J'aime les silences
aile68
J'aime les silences précieux des poèmes, le silence de Beethoven après une pure diction inspirée et généreuse, les feuilles mordorées de l'automne, c'est une saison qui sent bon l'eau de toilette des bonnes mamies et le talc à la violette. A l'heure du thé, on se réunit tous autour de la table ronde, dégustation de petits beurres, d'un Testley ou d'un Lipton avec un nuage de lait s'il vous plaît, un disque tourne sur la platine, il est loin le temps des chaînes-hifis, comment ça s'écrit au pluriel? Dehors la pluie a envie de s'inviter dans le petit salon bleu, on joue les donzelles, on joue les damoiseaux, on prédit le beau temps, la date des prochaines fiançailles, le bal de fin d'année. Et si on faisait tout coïncider, beau temps, fiançailles, bal de fin d'année, tous dans la grande salle au parquet si bien ciré, déambuler avec de longues robes apprêtées, utiliser le vocabulaire poli du dimanche, celui qu'on utilise devant les gens importants, les belles personnes, les invités d'honneur.
J'aime les silences précieux des chants lyriques, les instruments rares qu'on ne voit que pendant les concerts d'exception, j'ai toujours en tête des airs romantiques, sentimentaux, drôles de symbiose avec les courants d'air dans les coulisses des plateaux et des théâtres.
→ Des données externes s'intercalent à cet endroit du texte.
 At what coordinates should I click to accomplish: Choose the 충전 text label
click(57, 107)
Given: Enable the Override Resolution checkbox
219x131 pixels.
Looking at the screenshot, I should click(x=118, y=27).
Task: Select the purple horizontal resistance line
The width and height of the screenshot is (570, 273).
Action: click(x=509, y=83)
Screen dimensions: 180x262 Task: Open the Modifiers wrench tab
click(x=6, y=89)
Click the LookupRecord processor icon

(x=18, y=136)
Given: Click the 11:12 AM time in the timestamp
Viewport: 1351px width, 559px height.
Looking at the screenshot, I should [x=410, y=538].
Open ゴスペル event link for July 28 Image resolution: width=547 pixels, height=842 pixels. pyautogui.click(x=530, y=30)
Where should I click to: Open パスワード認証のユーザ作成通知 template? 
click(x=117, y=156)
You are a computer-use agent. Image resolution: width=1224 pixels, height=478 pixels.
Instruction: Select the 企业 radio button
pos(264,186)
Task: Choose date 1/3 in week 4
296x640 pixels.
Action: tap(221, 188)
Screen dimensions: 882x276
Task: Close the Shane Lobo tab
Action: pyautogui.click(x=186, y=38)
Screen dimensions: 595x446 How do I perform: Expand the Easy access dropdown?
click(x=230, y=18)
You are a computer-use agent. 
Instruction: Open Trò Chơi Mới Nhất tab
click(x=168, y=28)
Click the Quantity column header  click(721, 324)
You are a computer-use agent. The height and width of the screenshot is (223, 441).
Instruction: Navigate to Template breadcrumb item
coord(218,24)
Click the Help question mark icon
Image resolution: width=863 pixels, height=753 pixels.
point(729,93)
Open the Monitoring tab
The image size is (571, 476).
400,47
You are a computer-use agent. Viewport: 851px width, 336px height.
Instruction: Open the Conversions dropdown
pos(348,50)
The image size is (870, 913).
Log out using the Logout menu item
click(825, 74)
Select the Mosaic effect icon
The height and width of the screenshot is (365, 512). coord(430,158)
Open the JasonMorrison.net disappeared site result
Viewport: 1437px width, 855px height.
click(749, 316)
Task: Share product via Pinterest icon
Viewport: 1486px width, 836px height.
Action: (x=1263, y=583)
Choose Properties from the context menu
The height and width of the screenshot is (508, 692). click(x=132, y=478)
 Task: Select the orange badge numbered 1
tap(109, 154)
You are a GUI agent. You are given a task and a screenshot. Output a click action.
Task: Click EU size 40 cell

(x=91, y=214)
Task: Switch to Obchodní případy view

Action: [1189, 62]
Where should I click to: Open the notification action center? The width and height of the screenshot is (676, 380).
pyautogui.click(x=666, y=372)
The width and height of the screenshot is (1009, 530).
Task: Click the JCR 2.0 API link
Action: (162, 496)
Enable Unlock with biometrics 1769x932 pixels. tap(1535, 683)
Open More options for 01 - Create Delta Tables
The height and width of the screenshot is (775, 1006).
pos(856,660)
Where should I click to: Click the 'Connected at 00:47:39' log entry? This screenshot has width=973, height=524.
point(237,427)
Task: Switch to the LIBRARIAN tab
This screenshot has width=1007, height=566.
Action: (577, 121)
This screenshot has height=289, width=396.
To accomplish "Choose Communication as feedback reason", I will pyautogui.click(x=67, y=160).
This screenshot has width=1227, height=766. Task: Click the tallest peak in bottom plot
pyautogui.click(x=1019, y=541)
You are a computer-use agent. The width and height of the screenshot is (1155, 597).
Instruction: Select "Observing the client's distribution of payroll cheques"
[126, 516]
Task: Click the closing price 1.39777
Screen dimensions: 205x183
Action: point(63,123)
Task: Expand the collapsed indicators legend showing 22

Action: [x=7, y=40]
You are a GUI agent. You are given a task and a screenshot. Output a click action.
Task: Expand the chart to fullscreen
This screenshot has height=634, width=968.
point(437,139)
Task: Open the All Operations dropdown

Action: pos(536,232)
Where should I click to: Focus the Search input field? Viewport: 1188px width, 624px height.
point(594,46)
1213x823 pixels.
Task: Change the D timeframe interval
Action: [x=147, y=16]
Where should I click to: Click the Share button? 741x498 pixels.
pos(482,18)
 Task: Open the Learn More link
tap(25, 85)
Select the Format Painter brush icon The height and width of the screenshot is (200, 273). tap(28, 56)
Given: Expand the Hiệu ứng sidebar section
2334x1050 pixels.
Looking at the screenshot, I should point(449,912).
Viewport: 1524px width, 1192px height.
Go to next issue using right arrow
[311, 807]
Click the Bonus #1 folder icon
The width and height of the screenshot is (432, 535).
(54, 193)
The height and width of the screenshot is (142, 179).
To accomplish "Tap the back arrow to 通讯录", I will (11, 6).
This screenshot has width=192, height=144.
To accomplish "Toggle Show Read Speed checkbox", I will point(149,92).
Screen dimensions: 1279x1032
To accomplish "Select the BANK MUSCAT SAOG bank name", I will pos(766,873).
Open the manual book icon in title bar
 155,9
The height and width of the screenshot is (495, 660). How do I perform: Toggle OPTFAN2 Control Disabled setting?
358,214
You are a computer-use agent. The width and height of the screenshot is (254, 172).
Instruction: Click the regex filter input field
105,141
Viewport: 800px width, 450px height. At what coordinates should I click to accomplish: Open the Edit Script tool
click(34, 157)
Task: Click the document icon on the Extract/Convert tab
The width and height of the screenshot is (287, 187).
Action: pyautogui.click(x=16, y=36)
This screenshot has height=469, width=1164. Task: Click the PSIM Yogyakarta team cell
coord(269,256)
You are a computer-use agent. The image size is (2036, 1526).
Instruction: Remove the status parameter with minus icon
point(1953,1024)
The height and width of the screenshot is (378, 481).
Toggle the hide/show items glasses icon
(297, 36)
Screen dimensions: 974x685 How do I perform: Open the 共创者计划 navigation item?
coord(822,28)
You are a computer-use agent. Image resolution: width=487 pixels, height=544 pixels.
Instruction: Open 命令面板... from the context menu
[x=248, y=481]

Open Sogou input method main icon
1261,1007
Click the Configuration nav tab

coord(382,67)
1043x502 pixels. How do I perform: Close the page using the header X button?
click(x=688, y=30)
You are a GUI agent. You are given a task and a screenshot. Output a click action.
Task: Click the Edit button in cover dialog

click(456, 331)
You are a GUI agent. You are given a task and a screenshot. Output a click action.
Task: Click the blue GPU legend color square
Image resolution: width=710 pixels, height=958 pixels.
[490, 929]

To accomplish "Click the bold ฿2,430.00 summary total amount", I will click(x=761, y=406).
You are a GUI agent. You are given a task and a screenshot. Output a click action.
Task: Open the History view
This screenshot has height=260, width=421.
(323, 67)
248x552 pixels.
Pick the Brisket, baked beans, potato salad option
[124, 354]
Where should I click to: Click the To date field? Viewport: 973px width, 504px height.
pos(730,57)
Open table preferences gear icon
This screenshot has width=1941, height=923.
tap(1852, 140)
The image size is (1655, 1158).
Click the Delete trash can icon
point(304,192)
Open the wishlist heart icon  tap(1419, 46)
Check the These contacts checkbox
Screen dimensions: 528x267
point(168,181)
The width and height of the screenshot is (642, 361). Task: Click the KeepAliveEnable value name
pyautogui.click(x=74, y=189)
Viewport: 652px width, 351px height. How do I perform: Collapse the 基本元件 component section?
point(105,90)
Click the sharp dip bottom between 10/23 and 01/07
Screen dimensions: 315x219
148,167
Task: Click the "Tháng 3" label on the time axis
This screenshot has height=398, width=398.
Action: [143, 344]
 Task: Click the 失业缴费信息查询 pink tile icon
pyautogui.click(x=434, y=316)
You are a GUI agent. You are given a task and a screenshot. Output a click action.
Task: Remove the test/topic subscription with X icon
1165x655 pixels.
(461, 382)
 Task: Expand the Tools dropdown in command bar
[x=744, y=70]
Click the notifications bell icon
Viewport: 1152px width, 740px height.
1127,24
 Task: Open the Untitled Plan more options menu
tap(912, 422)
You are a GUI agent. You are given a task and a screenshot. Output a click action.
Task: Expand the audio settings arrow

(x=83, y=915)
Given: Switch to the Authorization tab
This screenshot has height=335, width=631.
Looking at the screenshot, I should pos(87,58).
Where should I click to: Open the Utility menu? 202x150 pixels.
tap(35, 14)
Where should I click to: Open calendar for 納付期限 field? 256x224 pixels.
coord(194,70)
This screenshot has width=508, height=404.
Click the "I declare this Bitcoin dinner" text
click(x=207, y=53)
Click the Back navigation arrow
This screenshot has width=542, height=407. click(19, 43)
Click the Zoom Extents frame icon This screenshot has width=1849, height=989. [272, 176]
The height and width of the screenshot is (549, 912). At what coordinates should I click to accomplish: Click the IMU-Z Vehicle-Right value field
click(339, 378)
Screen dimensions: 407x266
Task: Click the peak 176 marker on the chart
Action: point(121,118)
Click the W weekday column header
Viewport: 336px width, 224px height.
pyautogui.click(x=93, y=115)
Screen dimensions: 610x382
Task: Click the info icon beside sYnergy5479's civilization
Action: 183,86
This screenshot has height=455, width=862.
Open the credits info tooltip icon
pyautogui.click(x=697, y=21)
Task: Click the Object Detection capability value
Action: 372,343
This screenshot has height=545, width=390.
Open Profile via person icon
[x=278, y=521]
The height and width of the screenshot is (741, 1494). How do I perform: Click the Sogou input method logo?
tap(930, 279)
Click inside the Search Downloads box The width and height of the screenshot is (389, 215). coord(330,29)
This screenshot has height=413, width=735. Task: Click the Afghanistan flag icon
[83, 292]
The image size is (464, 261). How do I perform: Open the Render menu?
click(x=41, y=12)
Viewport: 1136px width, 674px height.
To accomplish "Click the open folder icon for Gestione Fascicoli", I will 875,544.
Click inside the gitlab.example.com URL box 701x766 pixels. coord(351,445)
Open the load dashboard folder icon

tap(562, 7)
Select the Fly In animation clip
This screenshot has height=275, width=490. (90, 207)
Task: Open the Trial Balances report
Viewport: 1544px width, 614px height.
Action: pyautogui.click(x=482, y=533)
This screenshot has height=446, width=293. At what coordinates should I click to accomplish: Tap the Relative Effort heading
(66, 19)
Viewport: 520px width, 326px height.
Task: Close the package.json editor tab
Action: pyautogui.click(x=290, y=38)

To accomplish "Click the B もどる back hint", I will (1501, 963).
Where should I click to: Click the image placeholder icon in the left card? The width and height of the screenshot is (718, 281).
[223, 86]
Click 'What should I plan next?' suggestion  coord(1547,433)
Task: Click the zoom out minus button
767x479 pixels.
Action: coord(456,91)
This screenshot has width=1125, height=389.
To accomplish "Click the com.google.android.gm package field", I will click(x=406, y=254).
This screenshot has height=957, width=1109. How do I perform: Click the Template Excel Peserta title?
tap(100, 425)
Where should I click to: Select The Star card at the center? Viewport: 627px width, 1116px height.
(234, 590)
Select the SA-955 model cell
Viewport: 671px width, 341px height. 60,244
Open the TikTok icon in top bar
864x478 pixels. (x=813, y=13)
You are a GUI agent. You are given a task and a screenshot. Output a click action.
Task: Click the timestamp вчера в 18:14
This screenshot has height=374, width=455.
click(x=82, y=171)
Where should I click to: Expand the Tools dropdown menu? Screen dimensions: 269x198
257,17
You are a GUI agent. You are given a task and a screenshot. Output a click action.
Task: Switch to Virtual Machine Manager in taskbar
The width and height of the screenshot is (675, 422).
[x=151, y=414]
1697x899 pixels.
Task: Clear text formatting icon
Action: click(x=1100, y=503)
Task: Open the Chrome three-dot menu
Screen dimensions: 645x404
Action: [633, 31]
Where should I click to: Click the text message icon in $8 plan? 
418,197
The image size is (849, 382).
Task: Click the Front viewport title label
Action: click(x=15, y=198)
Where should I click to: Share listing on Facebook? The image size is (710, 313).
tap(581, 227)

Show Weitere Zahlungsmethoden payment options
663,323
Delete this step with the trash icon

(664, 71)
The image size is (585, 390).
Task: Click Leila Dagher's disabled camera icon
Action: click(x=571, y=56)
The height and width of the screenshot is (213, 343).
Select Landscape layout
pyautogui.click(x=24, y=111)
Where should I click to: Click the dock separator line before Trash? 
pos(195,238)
Violes de gambe et autres trouvailles surprenantes, voix de contre-ténor, alto, contralto, toutes se mêlent savamment entre elles pour une chorale qu'on apprivoise comme le renard du Petit Prince, et la rose, doucement l'arroser avec soin. Je veux vous raconter une belle histoire qui ne se terminerait jamais, ce serait comme dans un beau rêve, une réalité teintée, opaque telles les vitres des voitures de luxe. Mais le luxe se cache aussi derrière des tenues simples, il n'en a que plus de succès, le luxe c'est un contre-ténor qui chante en plein été, en baskets et en bermuda, c'est véridique, allez voir je vous prie, Orlinski qui interprète à merveille un chant que je ne maîtrise pas mais qui m'épate au plus haut point, hiver comme été tandis que l'automne ressemble de plus en plus à un écrin doré, du même doré que mes sommeils qui s'assoupissent lentement au soleil de l'année qui se terminera bientôt sous les ors des anges et des présents lumineux des étrennes.